In the listing below, find each line containing "Settings" and report it.

* GIVEN DATA
----------------------------------------
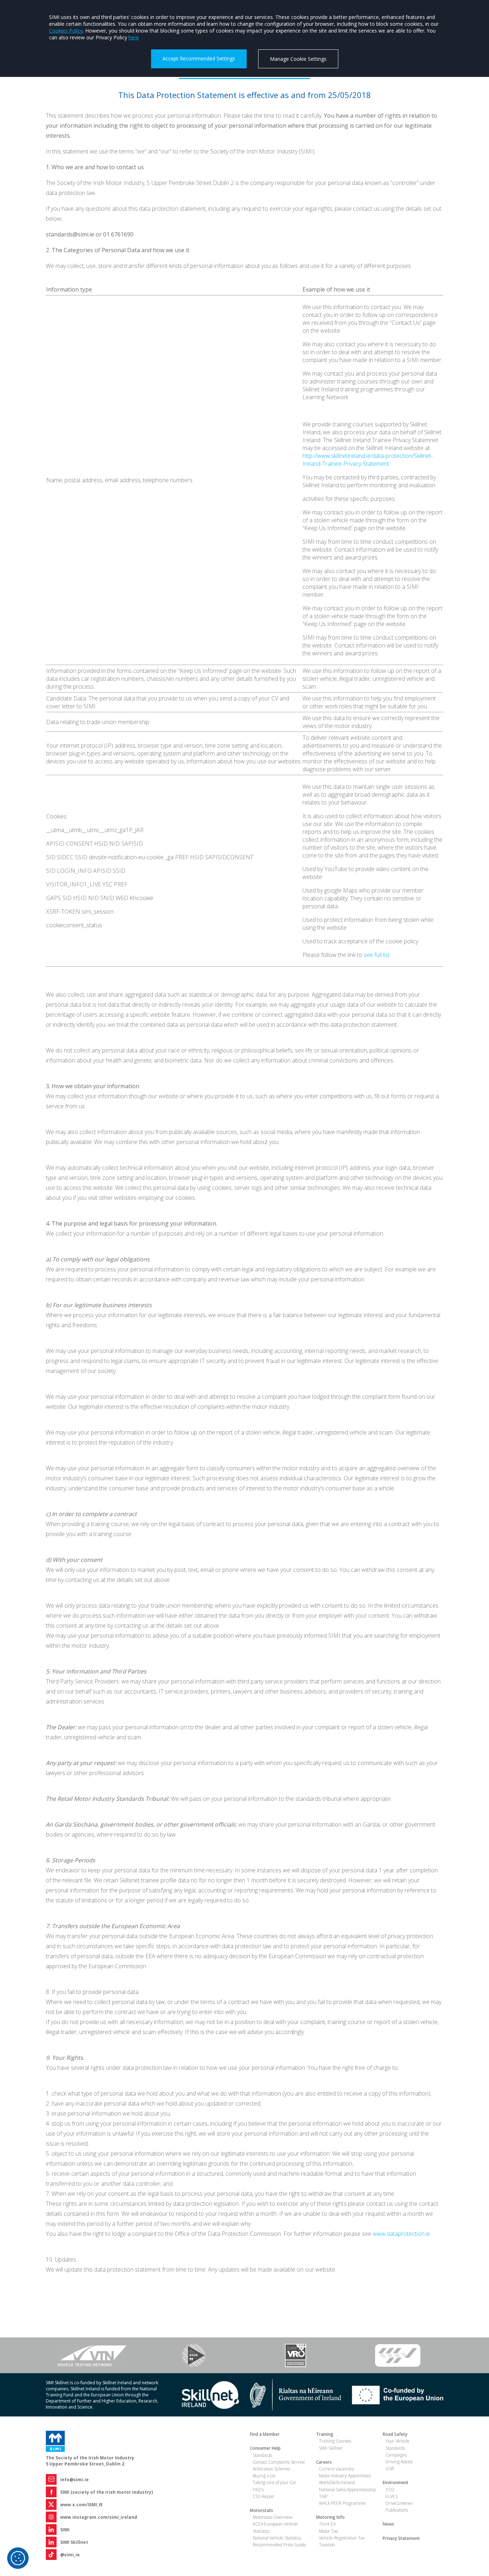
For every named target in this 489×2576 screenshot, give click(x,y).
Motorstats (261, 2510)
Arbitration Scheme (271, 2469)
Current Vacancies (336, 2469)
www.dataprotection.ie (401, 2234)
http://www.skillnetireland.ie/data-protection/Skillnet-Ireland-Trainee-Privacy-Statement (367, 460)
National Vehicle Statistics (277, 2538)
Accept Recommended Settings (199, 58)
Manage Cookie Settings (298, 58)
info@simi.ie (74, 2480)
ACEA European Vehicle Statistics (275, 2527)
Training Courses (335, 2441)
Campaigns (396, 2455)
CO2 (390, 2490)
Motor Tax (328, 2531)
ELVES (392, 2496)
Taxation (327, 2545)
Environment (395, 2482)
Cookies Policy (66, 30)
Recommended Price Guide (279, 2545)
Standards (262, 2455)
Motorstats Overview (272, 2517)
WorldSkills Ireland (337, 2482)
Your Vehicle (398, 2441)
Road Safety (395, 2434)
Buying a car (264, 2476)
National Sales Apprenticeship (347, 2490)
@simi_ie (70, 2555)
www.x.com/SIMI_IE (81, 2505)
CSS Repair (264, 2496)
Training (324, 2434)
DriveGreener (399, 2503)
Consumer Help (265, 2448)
----------------------------------------
* ANSWER BOX
Accept Recommended Settings (199, 58)
Manage Cookie Settings (298, 58)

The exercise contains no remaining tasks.